Recommended attractions
Among the features the researchers plan to incorporate into the algorithm are lists in the massive dictionary of medical terms developed by the National Institutes of Health, called the Unified Medical Language System (UMLS). Indeed, word associations in UMLS were the basis for the researchers’ original algorithm—the one that achieved 63 percent accuracy. The problem there was that the length and structure of the paths from one word to another in UMLS did not always correspond to the semantic differences between the words. But the up-to-date system internally identifies only those correspondences that occur with enough frequency to be likely to be useful.
“Parts [UMLS] important for sensory discrimination would basically float to the top,” says Rumshisky. “It kind of gives you that association, if it’s valid, for free. If it’s not important, it just doesn’t matter.”
Scientists are also experimenting with additional syntactic and semantic features that may aid with word disambiguation and word associations established under the NIH Medical Subject Headings paper classification scheme. “It’s still not perfect because we haven’t integrated all the language features we wanted,” says Rumshisky. “But I have a feeling this is the right way.”

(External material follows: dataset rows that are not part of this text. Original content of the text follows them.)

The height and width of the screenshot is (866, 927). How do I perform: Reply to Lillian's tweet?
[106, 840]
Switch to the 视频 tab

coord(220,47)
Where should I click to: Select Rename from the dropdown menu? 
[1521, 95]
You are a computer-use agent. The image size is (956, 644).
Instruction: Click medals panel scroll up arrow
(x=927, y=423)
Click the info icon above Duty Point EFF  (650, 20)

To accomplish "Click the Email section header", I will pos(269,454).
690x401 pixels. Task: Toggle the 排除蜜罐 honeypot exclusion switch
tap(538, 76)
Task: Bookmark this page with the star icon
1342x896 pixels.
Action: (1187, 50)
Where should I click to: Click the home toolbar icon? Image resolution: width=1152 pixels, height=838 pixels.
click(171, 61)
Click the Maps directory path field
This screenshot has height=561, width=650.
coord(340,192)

“About 80 percent of clinical information is hidden in clinical notes,” says Hongfang Liu, assistant professor of health informatics at Mayo Clinic. “Many words or phrases are ambiguous there. So to get the correct interpretation, you have to go through a word disambiguation phase.”
Liu says that although some computational linguists have applied topic modeling algorithms to the problem of word disambiguation, “I feel like they’re working on toy problems. I think in this case it could actually be applied to production-scale natural language processing systems.”